In 1919, Mears was appointed chief justice of the High Court of Judicature at Allahabad, in British India.

==Early life and family==
Edward Grimwood Mears was born on 21 January 1869, the only son of William Mears of Winchester. He graduated from Exeter College, University of Oxford, in 1893 and two years later was called to the bar at the Inner Temple.

In 1896 Mears married Annie, daughter of G. P. Jacob of Bryngoleu, Shawford. They had a son, Brigadier-General Gerald Grimwood Mears and a daughter, Isabel, whose son was the noted gastroenterologist, Alex Paton. After the death of his wife Annie in 1943, Mears in 1951 married her cousin, Margaret Tempest, an author and illustrator of children's books.

==First World War==
At the request of the British government, Mears gave up his practice at the bar to work on the Bryce Commission, also known as the Committee on Alleged German Outrages, which looked at the 1914-15 German atrocities in Belgium. He worked on the reply to The German White Book. In 1915 he was appointed secretary of the Dardanelles Commission, in return for a knighthood. The following year, he was appointed secretary to the Royal Commission on the Easter Rising in Ireland. In 1918, he was Lord Reading's assistant on a trip to Washington, when he represented Britain on the inter-allied cereal committee.

==High Court of Judicature at Allahabad==
In 1919, Mears was appointed chief justice of the High Court of Judicature at Allahabad, India. He despised Indian nationalism and during his time in Allahabad, he tried to persuade Jawaharlal Nehru to become education minister for the British government in India.
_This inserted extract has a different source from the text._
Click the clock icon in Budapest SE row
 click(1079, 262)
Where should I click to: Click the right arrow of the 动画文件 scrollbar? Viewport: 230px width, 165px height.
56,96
In India, Mears acted as an intermediary between the then viceroy Edward Wood (later Lord Irwin) and key leaders in the Indian National Congress. On 24 March 1929, Mears met with Motilal Nehru at the residence of Tej Bahadur Sapru. There, he heard of the request for Dominion status of India. It was subsequently at Mears' suggestion to Irwin that a round table conference was convened to discuss the request.

==Publications==
- "A reply to the German white book on the conduct of the German troops in Belgium". (1916)
- "Royal Commission on the Rebellion in Ireland".1916

==Death==
Mears died in 1963 in Ipswich.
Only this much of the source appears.